─── DATA RECORDS
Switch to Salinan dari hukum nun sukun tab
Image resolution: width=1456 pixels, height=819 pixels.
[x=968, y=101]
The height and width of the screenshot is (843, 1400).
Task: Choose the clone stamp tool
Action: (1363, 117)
──────
- AIM OF THE TASK -
Only the lines from the one holding "Image resolution: width=1456" through the end of the records should appear in the answer, each repeated exactly.

- WRITTEN REPLY -
Image resolution: width=1456 pixels, height=819 pixels.
[x=968, y=101]
The height and width of the screenshot is (843, 1400).
Task: Choose the clone stamp tool
Action: (1363, 117)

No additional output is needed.